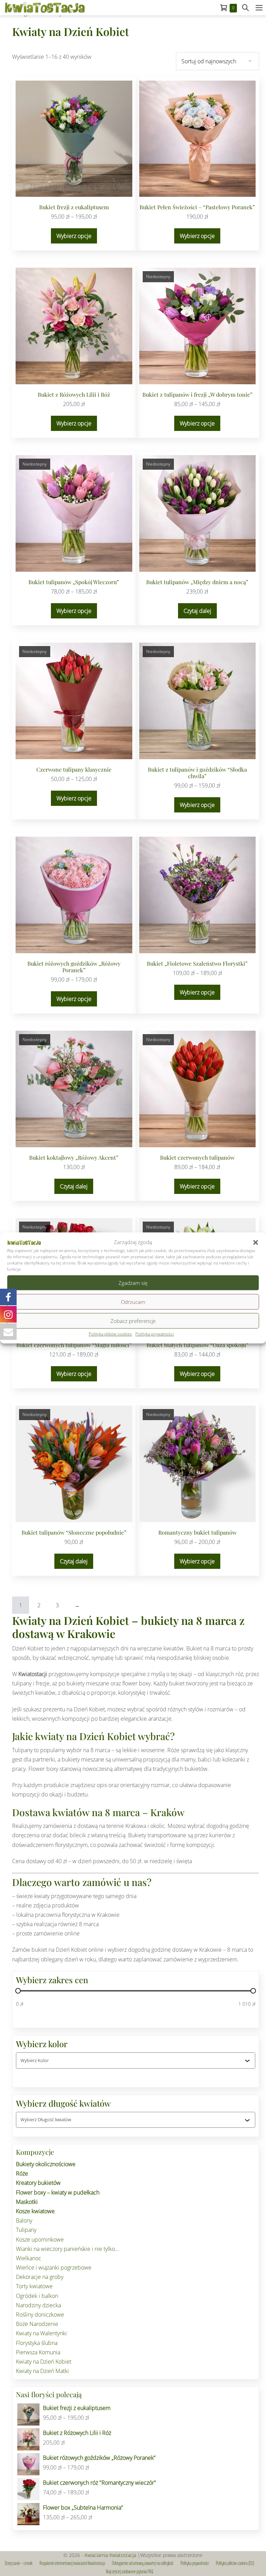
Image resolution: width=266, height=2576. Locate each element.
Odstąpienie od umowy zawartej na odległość (143, 2563)
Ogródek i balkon (37, 2296)
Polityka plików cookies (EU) (235, 2563)
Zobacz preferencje (133, 1320)
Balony (24, 2220)
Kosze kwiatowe (35, 2211)
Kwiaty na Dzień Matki (42, 2371)
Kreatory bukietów (38, 2183)
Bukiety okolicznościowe (46, 2164)
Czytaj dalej (197, 611)
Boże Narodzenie (37, 2324)
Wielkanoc (28, 2258)
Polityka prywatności (154, 1334)
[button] (255, 1242)
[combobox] (132, 2060)
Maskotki (27, 2202)
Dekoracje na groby (39, 2277)
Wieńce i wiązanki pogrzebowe (53, 2267)
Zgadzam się (133, 1282)
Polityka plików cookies (110, 1334)
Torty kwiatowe (34, 2286)
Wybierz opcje (73, 236)
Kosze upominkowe (40, 2239)
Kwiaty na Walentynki (41, 2333)
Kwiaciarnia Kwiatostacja (110, 2555)
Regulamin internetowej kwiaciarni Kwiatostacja (72, 2563)
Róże (22, 2173)
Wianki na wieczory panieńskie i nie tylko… (67, 2249)
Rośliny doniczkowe (40, 2314)
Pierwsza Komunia (38, 2352)
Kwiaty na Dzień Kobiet (43, 2361)
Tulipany (26, 2230)
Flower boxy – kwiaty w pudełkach (57, 2192)
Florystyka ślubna (36, 2343)
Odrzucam (133, 1301)
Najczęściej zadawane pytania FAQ (129, 2571)
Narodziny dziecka (38, 2305)
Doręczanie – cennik (19, 2563)
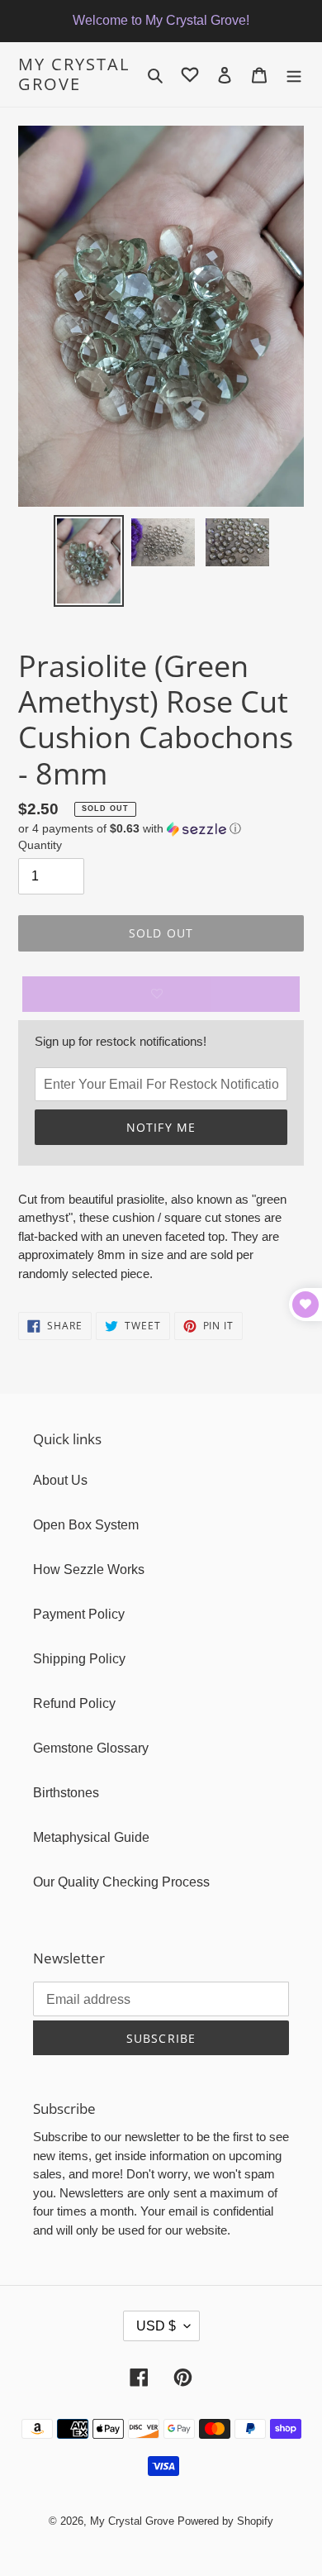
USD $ (156, 2326)
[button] (129, 829)
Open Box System (86, 1525)
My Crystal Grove (74, 74)
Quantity (40, 845)
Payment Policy (79, 1614)
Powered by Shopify (225, 2521)
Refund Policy (74, 1703)
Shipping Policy (79, 1659)
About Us (60, 1480)
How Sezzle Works (88, 1569)
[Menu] (294, 74)
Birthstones (66, 1793)
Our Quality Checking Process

Task
Starting at the line that holds "Tulipany (26, 2230)", reproduce each line through the last one of the listing, and nothing more; the pictures stay out.

Answer space
Tulipany (26, 2230)
Flower boxy – kwiaty w pudełkach (57, 2192)
Florystyka ślubna (36, 2343)
Odrzucam (133, 1301)
Najczęściej zadawane pytania FAQ (129, 2571)
Narodziny dziecka (38, 2305)
Doręczanie – cennik (19, 2563)
USD $ (156, 2326)
[button] (129, 829)
Open Box System (86, 1525)
My Crystal Grove (74, 74)
Quantity (40, 845)
Payment Policy (79, 1614)
Powered by Shopify (225, 2521)
Refund Policy (74, 1703)
Shipping Policy (79, 1659)
About Us (60, 1480)
How Sezzle Works (88, 1569)
[Menu] (294, 74)
Birthstones (66, 1793)
Our Quality Checking Process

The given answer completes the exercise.